Artikel 3.3.9 Weigeringsgronden

  • a.

    De verhuurvergunning opkoopbescherming wordt geweigerd indien niet wordt voldaan aan een van de verleningsgronden van artikel 3.3.5 of:

  • b.

    De verhuurvergunning opkoopbescherming kan worden geweigerd indien er sprake is van een situatie als bedoeld in artikel 3 van de Wet bevordering integriteitsbeoordelingen door het openbaar bestuur.

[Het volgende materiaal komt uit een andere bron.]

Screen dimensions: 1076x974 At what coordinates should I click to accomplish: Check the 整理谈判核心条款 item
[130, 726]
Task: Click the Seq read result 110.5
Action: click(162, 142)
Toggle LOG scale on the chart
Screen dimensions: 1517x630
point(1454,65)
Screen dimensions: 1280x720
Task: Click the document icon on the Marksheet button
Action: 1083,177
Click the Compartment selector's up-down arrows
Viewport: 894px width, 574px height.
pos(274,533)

Artikel 3.3.10 Intrekkingsgronden

De verhuurvergunning opkoopbescherming wordt ingetrokken indien:

  • a.

    er sprake is van een situatie als bedoeld in artikel 3 van de Wet bevordering integriteitsbeoordelingen door het openbaar bestuur of:

  • b.

    blijkt dat de vergunning is verstrekt op grond van onjuiste of onvolledige gegevens, en zou zijn geweigerd als de juiste of de volledige gegevens bekend waren geweest.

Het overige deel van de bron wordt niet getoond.